Conservative causality is a notion of causality where the local description is conserved. This is an extension of Fredkin's and Toffoli's conservative logic [1] --- thermodynamic quantities are conserved --- to the realm of causality. Cause-effect relations of conservative causality are more general when compared to those appearing in the traditional notion of causality [2], and simultaneously, less unnatural when compared to extreme departures [3-5] thereof. Thus, conservative causality offers one to take a glance beyond the traditional notion. Since in conservative causality the local description is preserved, theories that obey such a notion relate to traditional theories, e.g., quantum theory or Turing machines, in the same way as general relativity relates to special relativity: Special relativity holds for free falling observers in sufficiently small space-time regions of general relativity. Recently, some theories of conservative causality have been developed. These are the process-matrix framework [6], as well as the classical-probabilistic and classical-deterministic limit thereof [7, 8]. All these theories have tame properties [9-11], even though all of them break with the standard assumption that events can influence their future only.

While the traditional notion of causality is described by causal structures, via directed acyclic graphs (DAGs) and the model parameters [2], such a description is insufficient for the causal structures in conservative causality. In the latter, the more general concept of directed cyclic graphs is used, allowing for causal loops [12, 13].  While being a very natural generalization, cyclic causal structures could potentially describe the theoretical possibility of time-travel. Such theoretical scenarios allowing causal loops come with mainly two problems. The first, usually considered more important, is the grandfather antinomy, i.e., a robot is programmed to travel back in time and to disassemble itself. Therefore, if the robot travels back then it does not etc. --- a logical contradiction. The other is called information antinomy (carrying also other names, e.g., uniqueness ambiguity [11, 14]). Imagine someone waking up and finding a book containing the proof of a long-standing mathematical problem next to her bed. Later, she publishes the proof and travels back in time and places the book next to her bed. While such a story does not embody a logical contradiction, there is complex information arising out of nowhere. More specifically, questions like ”Which proof does the book contain?” or ”In what language is it written?” are ill posed, in the sense that there is a multitude of consistent answers that can be given. In other words, given the boundary conditions, the theory provides no prediction at all (not even probabilistically).

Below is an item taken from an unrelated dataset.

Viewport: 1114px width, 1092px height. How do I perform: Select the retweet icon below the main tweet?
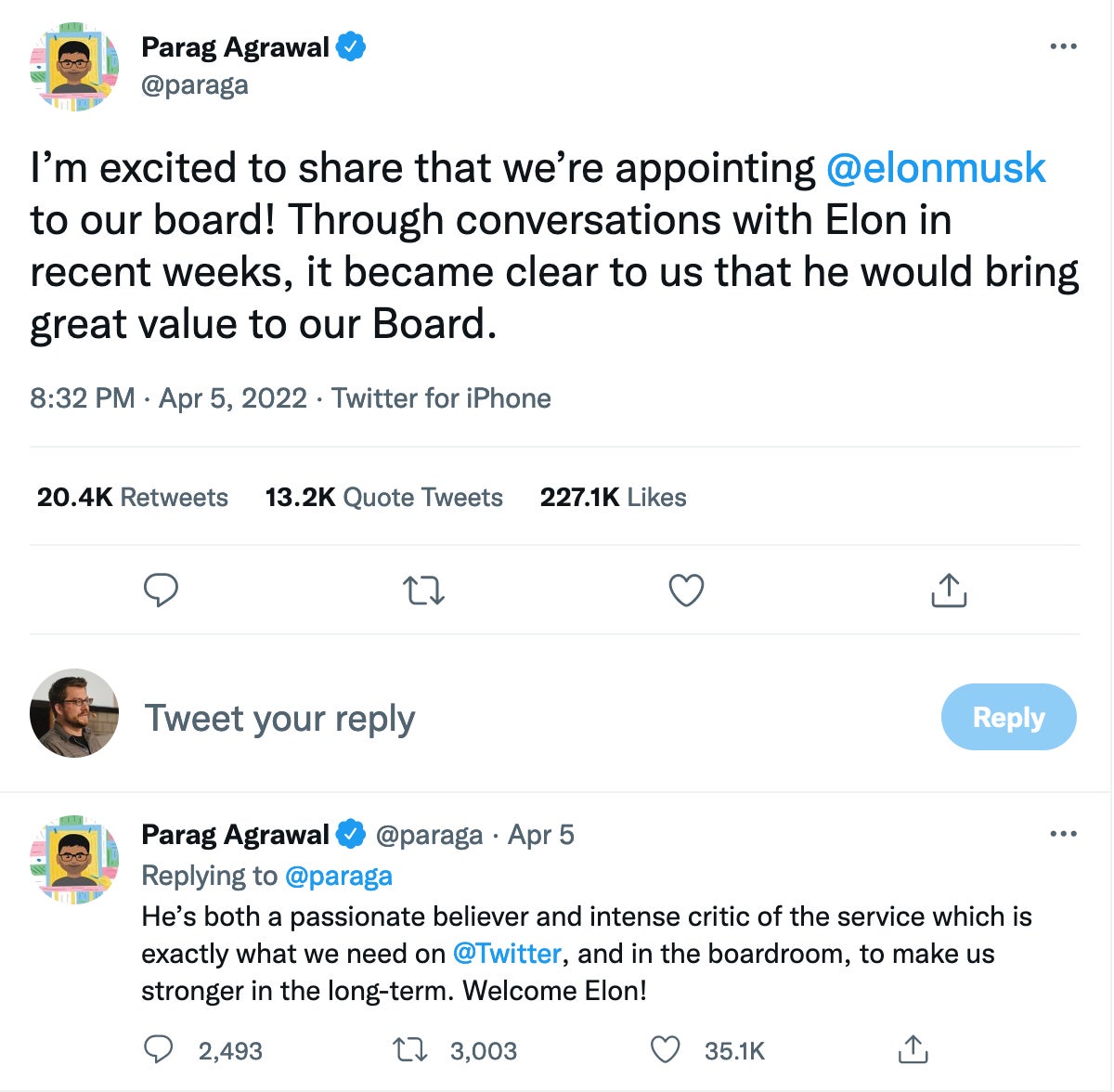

Although these antinomies might seem unrelated, it has been lately shown that in the classical-deterministic process theory [7] they are equivalent [13]. This initiates the study of the connection of these antinomies in more general conservative-causality frameworks (e.g., the process-matrix framework [6]) and their relation to the concept of logical consistency.


 

[1] E. Fredkin and T. Toffoli, "Conservative logic", International Journal of Theoretical Physics, 21(3–4), 219–253 (1982).

[2] J. Pearl, "Causality", Cambridge University Press (2009).

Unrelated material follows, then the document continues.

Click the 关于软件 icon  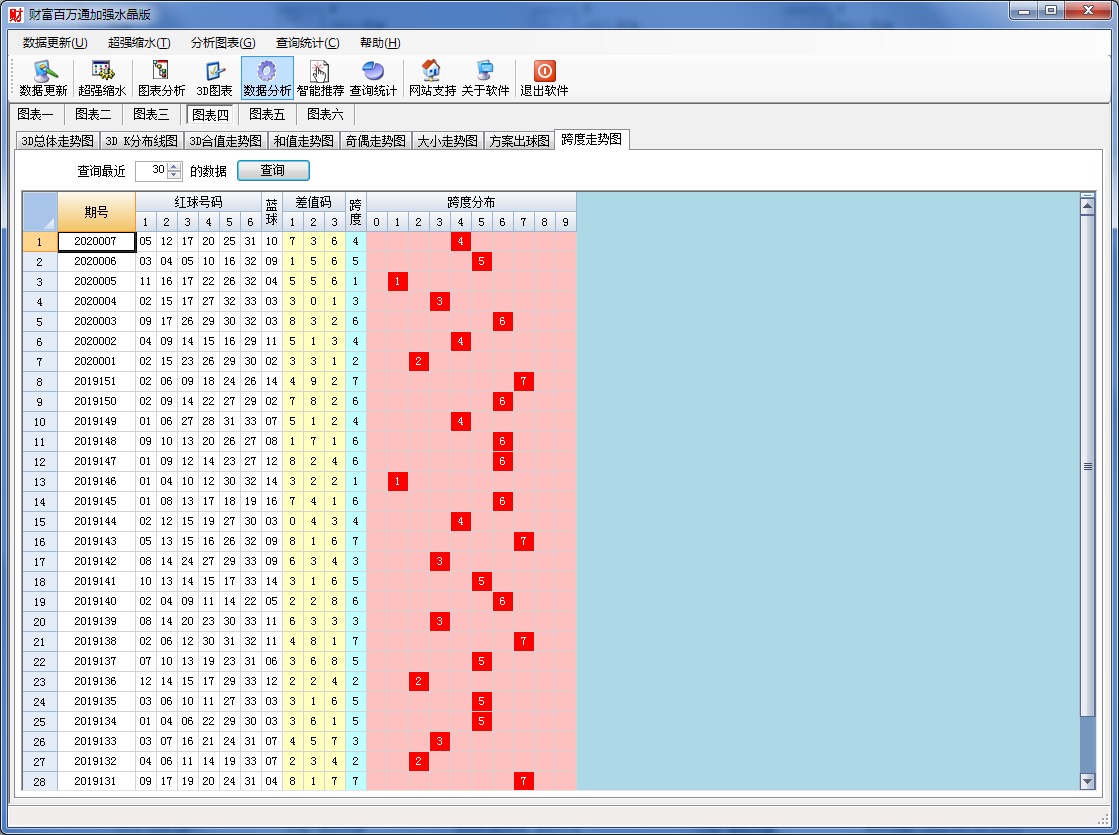485,78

[3] D. Deutsch, "Quantum mechanics near closed timelike lines", Physical Review D 44, 3197 (1991).

[4] C.H. Bennett and B. Schumacher, "Simulated time travel, teleportation without communication, and how to conduct a romance with someone who has fallen into a black hole", Talk at QUPON, Vienna (2005).

[5] S. Lloyd, L. Maccone, R. Garcia-Patron, V. Giovannetti, and Y. Shikano, "Quantum mechanics of time travel through post-selected teleportation", Physical Review D 84, 025007 (2011).

[6] O. Oreshkov, F. Costa, and Č. Brukner, "Quantum correlations with no causal order", Nature Communications 3, 1092 (2012).

[7] Ä. Baumeler and S. Wolf, "The space of logically consistent classical processes without causal order", New Journal of Physics 18, 013036 (2016).

[8] Ä. Baumeler and S. Wolf, "Device-independent test of causal order and relations to fixed-points", New Journal of Physics 18, 035014 (2016).

[9] M. Araújo, P. Allard Guérin, and Ä. Baumeler, "Quantum computation with indefinite causal structures", Physical Review A 96, 052315 (2017).

[10] M. Araújo, A. Feix, M. Navascués, and Č. Brukner, "A purification postulate for quantum mechanics with indefinite causal order", Quantum 1, 10 (2017).

[11] Ä. Baumeler and S. Wolf, "Computational tameness of classical non-causal models", Proceedings of the Royal Society A: Mathematical, Physical and Engineering Sciences 474, 20170698 (2018).

[12] Jonathan Barrett, Robin Lorenz & Ognyan Oreshkov, "Cyclic Quantum Causal Models", (2020)

[13] Ämin Baumeler and Eleftherios Tselentis, "Equivalence of grandfather and information antinomy under intervention". To appear in Proceedings of the 17th Int. Conf. on Quantum Physics and Logic (QPL), (2020).

[14] J.-M. A. Allen, " Treating time travel quantum mechanically ", Physical Review A 90, 042107 (2014).